General information
- Location: Kalakund, Indore district, Madhya Pradesh India
- Coordinates: 22°28′41″N 75°51′36″E﻿ / ﻿22.478°N 75.860°E
- Elevation: 403 metres (1,322 ft)
- System: Indian Railways station
- Owner: Indian Railways
- Operator: North Western Railway
- Line: Akola–Ratlam line
- Platforms: 1
- Tracks: 2

Construction
- Structure type: Standard (on-ground station)
- Parking: No
- Cycle facilities: No

Other information
- Status: Active
- Station code: KKD

Services
| Preceding station | Indian Railways |  |  | Following station |
| Choral towards ? |  | Western Railway zoneAkola–Ratlam line |  | Patalpani towards ? |

Location
- Interactive map

= Kalakund railway station =

Railway station in Madhya Pradesh

Kalakund railway station is a small railway station in Indore district, Madhya Pradesh. Its code is KKD. It serves Kalakund village. The station consists of a single platform, and is not well sheltered. It lacks some facilities including refreshment stalls. Recently gauge conversion started on this line. After conversion it will connect Indore to South India.
This railway station was depicted in the R. Balki film of 2018, Pad Man, starring Akshay Kumar.

==Connectivity==
The station is connected with Dr. Ambedkar Nagar Railway Station (MHOW) to the north west and Sanawad to the south-east on the Dr. Ambedkar Nagar (MHOW) - Sanawad Meter Gauge Railline.
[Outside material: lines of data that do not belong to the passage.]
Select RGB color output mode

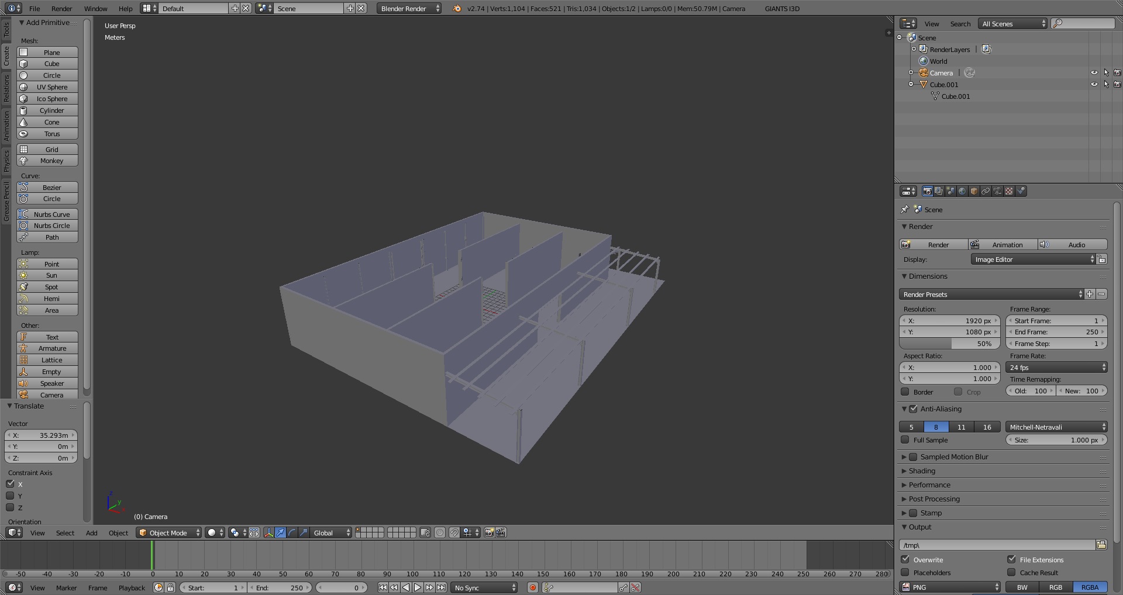click(1056, 587)
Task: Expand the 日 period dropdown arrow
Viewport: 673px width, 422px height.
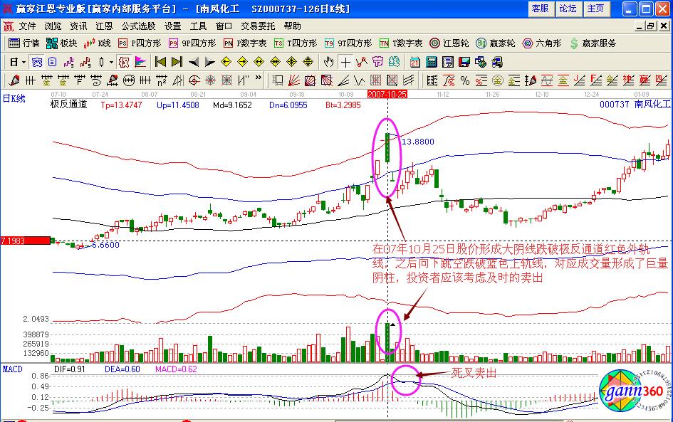Action: pyautogui.click(x=24, y=62)

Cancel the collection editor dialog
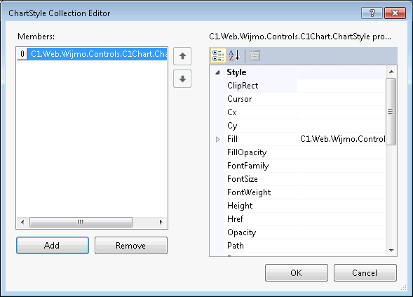(365, 273)
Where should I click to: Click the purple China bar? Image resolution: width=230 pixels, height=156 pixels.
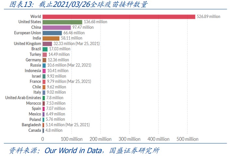tap(57, 27)
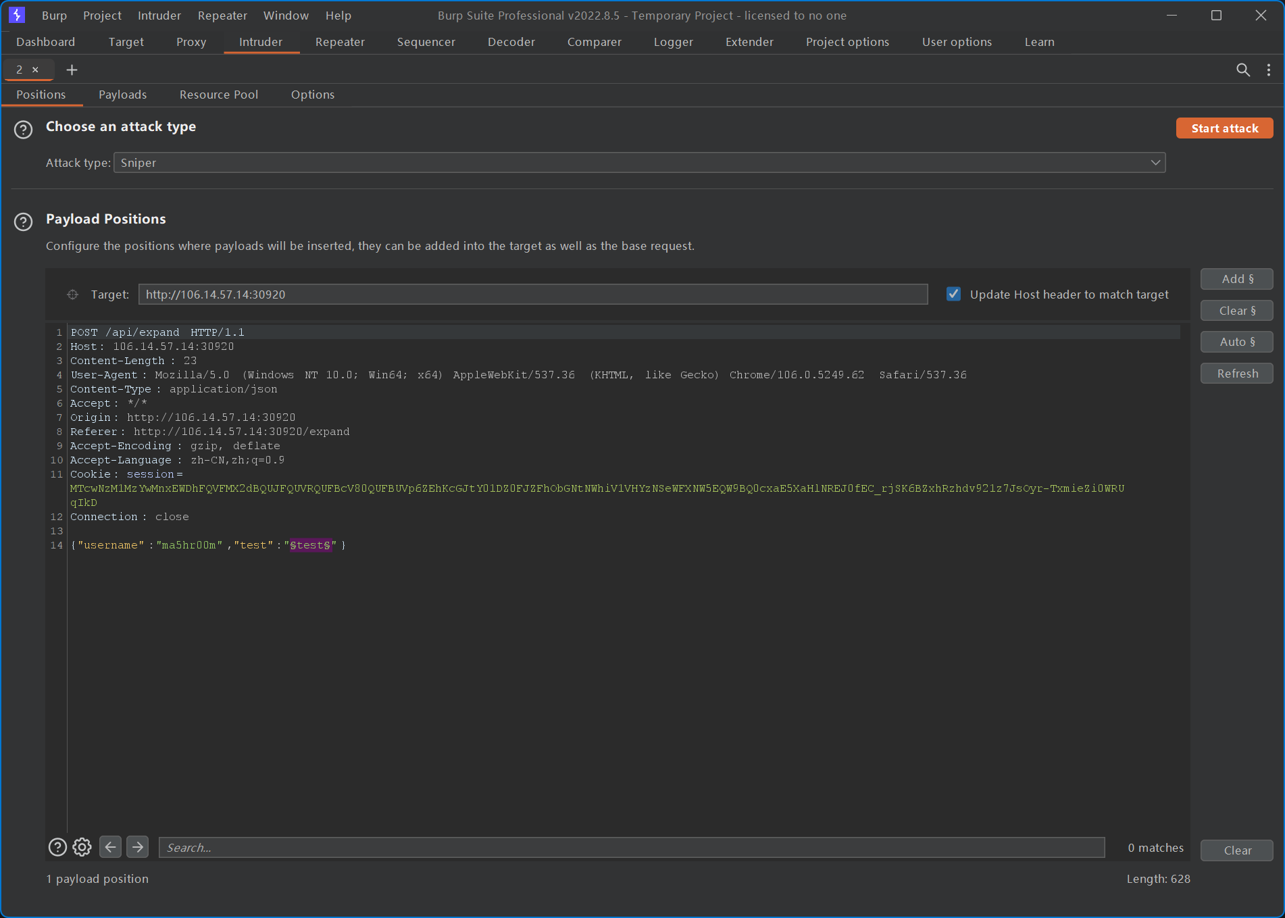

The station is well-connected to Indore Jn. via Dr. Ambedkar Nagar, MHOW.

==Electrification==
At present, the station is on non-electrified rail route.

==Developments==
The conversion of Dr. Ambedkar Nagar Railway Station (MHOW) to Sanawad (meter-gauge) to (broad-gauge) rail line is in progress. Upon completion, It would directly connect Indore to Mumbai.

However, the Kalakund station would be bypassed in the gauge conversion process.